_WHAT NEEDS TO BE DONE_
Reproduce the material below verbatim, from the line containing "Start 全部转换 conversion" through the end of the material, both included. Omit the pictures from your answer.

── DATASET EXTRACT

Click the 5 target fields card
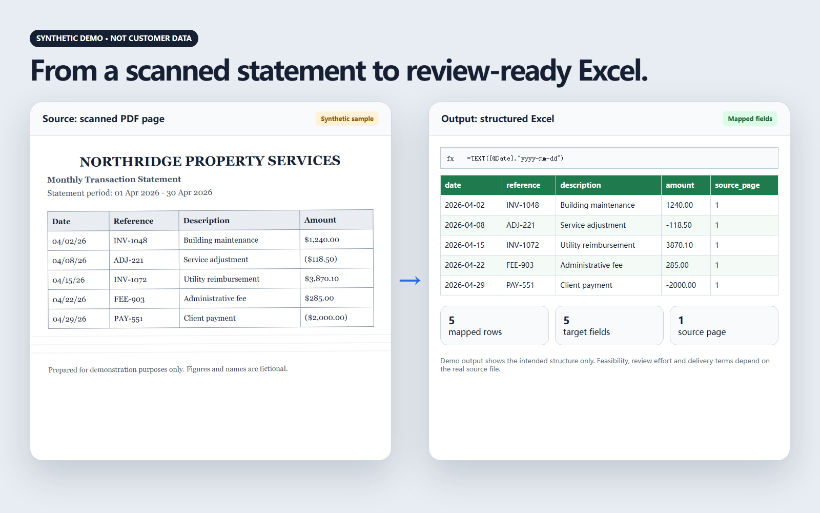The height and width of the screenshot is (513, 820). [609, 326]
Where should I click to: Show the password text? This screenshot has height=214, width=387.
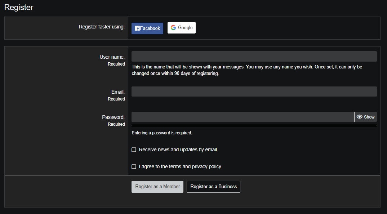click(365, 117)
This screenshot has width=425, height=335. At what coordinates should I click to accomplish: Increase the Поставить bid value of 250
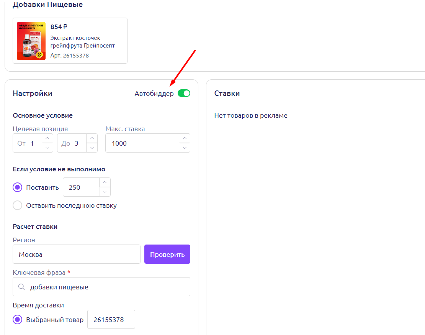(105, 182)
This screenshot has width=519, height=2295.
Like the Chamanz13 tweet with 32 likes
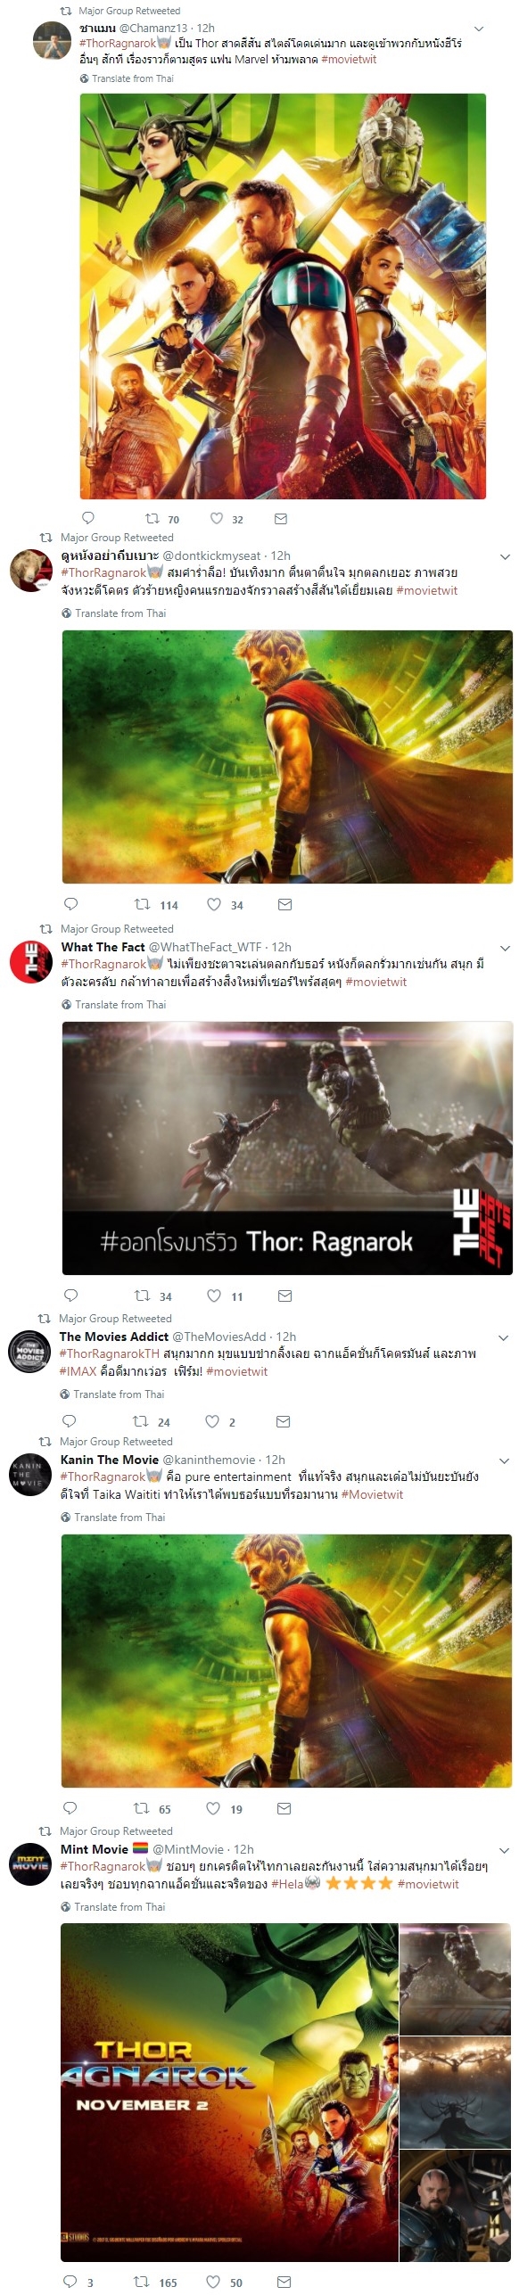217,518

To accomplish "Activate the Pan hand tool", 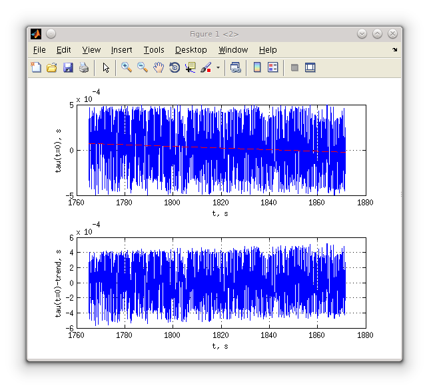I will pyautogui.click(x=159, y=67).
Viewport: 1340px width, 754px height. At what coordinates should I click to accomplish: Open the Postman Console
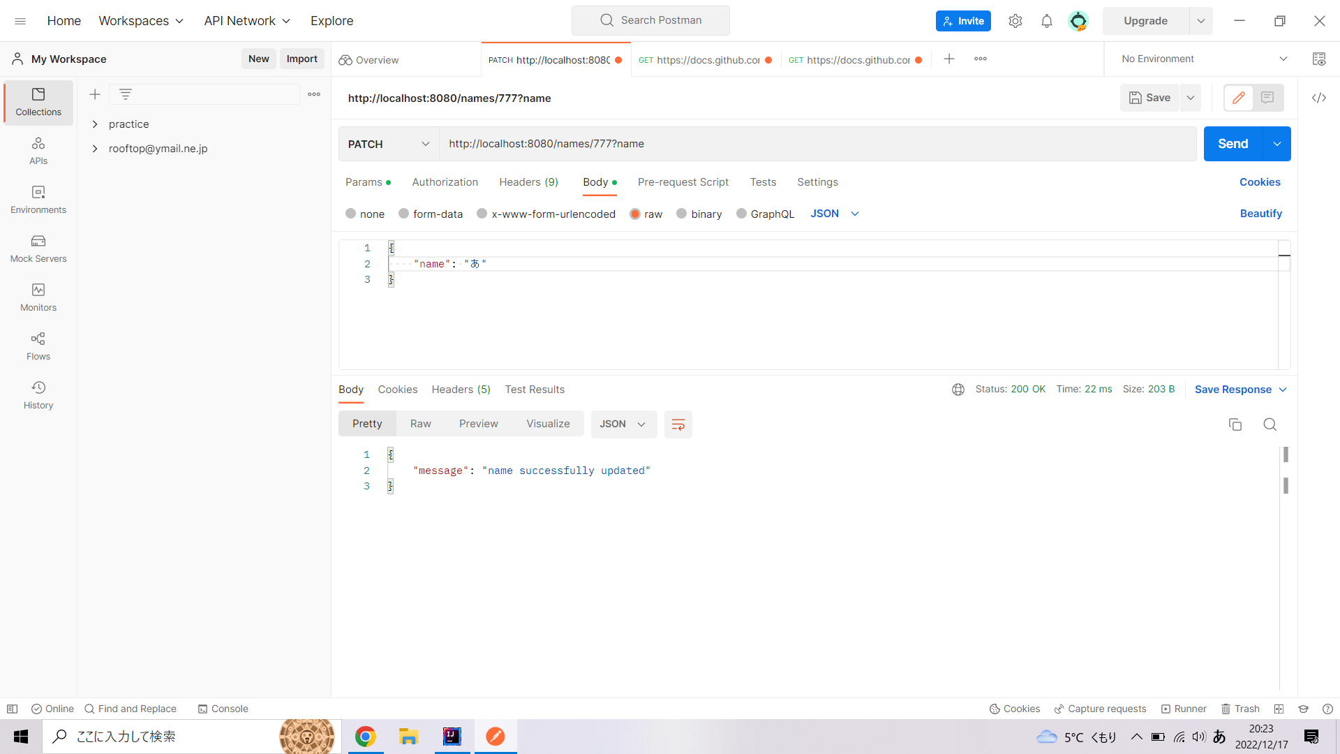point(223,709)
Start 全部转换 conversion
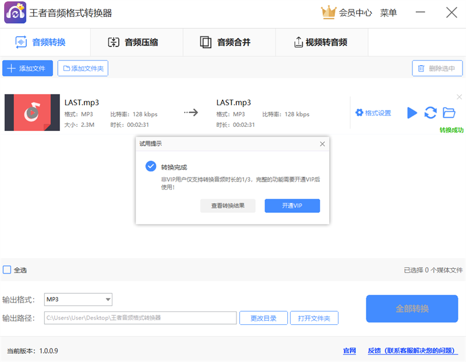The height and width of the screenshot is (362, 466). [x=412, y=308]
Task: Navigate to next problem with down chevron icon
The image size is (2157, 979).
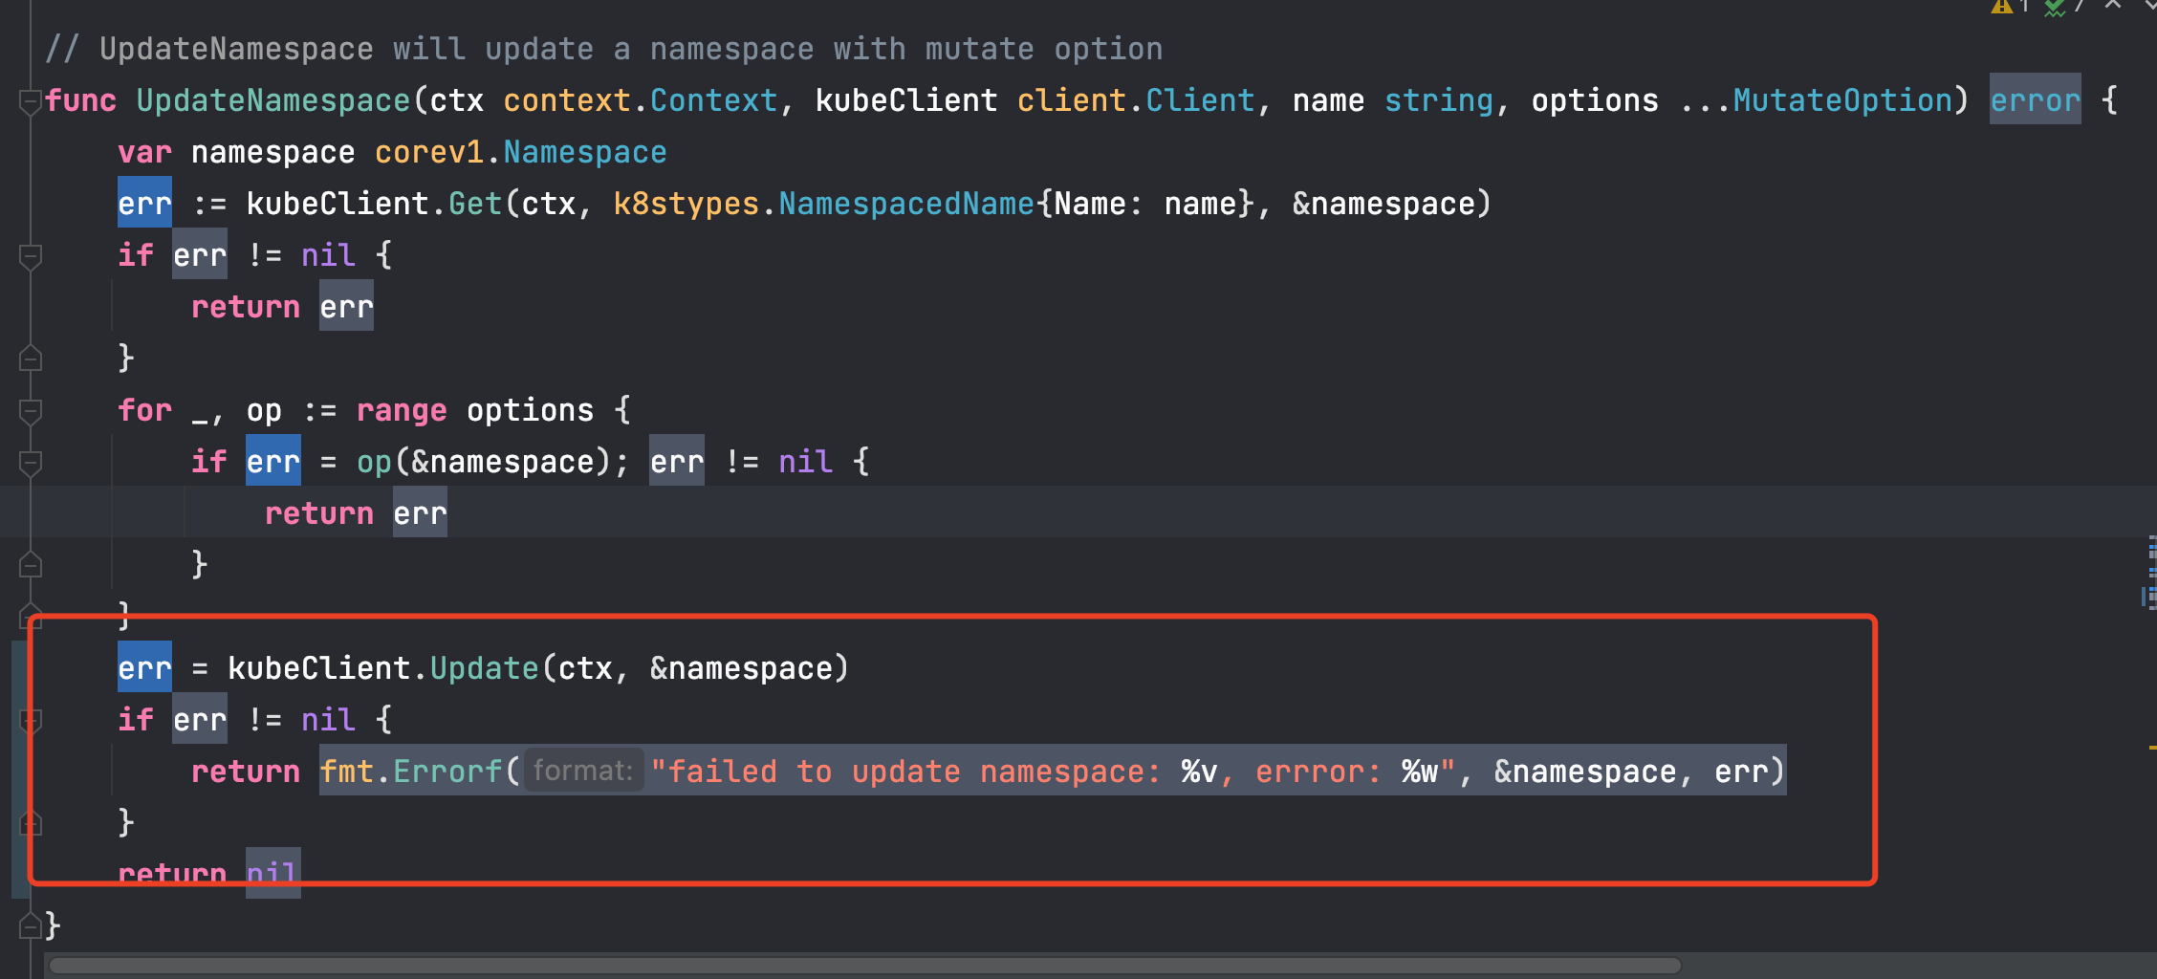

────

_EXERCISE ANSWER_
Start 全部转换 conversion
The height and width of the screenshot is (362, 466). [x=412, y=308]
Task: Navigate to next problem with down chevron icon
The image size is (2157, 979).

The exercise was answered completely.